Civil government being the sole object of forming societies, its administration must be conducted by common consent. Every species of government has its specific principles. Ours perhaps are more peculiar than those of any other in the universe.

It is a composition of the freest principles of the English constitution, with others derived from natural right and natural reason. To these nothing can be more opposed than the maxims of absolute monarchies. Yet, from such, we are to expect the greatest number of emigrants. They will bring with them the principles of the governments they leave, imbibed in their early youth; or, if able to throw them off, it will be in exchange for an unbounded licentiousness, passing, as is usual, from one extreme to another. It would be a miracle were they to stop precisely at the point of temperate liberty.

These principles, with their language, they will transmit to their children. In proportion to their numbers, they will share with us the legislation. They will infuse into it their spirit, warp and bias its direction, and render it a heterogeneous, incoherent, distracted mass.

I may appeal to experience, during the present contest, for a verification of these conjectures. But, if they be not certain in event, are they not possible, are they not probable? Is it not safer to wait with patience 27 years and three months longer, for the attainment of any degree of population desired, or expected? May not our government be more homogeneous, more peaceable, more durable?

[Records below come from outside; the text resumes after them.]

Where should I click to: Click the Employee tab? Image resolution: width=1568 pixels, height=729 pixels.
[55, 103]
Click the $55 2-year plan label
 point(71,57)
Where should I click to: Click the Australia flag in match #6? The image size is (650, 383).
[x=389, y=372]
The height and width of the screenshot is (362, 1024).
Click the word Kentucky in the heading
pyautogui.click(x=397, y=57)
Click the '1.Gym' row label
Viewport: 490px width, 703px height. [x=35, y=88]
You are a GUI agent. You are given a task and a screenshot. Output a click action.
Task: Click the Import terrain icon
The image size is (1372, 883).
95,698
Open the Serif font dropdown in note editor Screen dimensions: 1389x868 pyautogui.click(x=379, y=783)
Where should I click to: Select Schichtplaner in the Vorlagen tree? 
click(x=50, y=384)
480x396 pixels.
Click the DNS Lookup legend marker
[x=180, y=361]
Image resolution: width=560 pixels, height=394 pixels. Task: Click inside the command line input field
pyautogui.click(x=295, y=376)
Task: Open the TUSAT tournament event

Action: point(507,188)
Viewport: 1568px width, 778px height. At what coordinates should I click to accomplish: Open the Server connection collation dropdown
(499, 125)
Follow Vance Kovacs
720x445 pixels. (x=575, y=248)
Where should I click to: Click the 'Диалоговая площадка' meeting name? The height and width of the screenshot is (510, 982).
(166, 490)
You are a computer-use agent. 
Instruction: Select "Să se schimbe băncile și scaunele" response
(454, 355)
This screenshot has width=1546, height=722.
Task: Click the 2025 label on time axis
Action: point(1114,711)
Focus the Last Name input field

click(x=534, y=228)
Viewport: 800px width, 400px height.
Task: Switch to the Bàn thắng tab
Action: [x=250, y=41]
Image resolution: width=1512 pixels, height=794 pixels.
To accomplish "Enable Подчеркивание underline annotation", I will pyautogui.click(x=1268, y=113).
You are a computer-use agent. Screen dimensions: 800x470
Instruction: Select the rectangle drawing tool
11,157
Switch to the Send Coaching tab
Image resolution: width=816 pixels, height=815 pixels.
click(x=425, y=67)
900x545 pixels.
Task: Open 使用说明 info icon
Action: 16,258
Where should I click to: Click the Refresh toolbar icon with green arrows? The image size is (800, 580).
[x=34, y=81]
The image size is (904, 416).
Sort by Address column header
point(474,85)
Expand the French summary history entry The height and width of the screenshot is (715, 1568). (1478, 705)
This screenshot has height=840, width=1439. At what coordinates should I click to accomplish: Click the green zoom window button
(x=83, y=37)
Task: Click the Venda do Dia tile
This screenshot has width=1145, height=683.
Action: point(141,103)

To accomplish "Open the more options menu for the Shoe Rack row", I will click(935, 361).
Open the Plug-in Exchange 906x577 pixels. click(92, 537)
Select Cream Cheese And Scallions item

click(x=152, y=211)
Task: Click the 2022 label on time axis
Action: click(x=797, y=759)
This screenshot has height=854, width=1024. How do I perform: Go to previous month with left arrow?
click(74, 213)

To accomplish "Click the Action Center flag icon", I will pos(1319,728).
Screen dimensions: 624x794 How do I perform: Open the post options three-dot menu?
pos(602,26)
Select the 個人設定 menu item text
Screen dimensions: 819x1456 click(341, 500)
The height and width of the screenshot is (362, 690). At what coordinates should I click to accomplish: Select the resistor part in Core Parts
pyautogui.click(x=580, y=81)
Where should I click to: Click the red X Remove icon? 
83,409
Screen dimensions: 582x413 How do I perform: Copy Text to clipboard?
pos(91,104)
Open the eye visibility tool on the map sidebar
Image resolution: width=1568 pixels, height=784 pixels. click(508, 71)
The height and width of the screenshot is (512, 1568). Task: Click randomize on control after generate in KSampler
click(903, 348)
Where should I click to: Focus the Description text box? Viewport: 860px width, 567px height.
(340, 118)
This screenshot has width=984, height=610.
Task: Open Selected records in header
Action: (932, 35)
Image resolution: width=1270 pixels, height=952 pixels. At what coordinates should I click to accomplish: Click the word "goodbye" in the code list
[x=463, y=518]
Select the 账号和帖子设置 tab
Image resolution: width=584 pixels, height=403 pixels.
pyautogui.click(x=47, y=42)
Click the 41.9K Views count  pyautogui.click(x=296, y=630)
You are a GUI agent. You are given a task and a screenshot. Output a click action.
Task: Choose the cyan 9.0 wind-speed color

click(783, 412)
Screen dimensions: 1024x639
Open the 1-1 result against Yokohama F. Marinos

Suppose 20 millions of republican Americans thrown all of a sudden into France, what would be the condition of that kingdom? If it would be more turbulent, less happy, less strong, we may believe that the addition of half a million of foreigners to our present numbers would produce a similar effect here. If they come of themselves, they are entitled to all the rights of citizenship: but I doubt the expediency of inviting them by extraordinary encouragements.

I mean not that these doubts should be extended to the importation of useful artificers. The policy of that measure depends on very different considerations. Spare no expence in obtaining them. They will after a while go to the plough and the hoe; but, in the mean time, they will teach us something we do not know. It is not so in agriculture. The indifferent state of that among us does not proceed from a want of knowledge merely; it is from our having such quantities of land to waste as we please. In Europe the object is to make the most of their land, labour being abundant: here it is to make the most of our labour, land being abundant.

Let’s hope that by looking back at the words of great men we can learn from history and decisively act, before it is too late.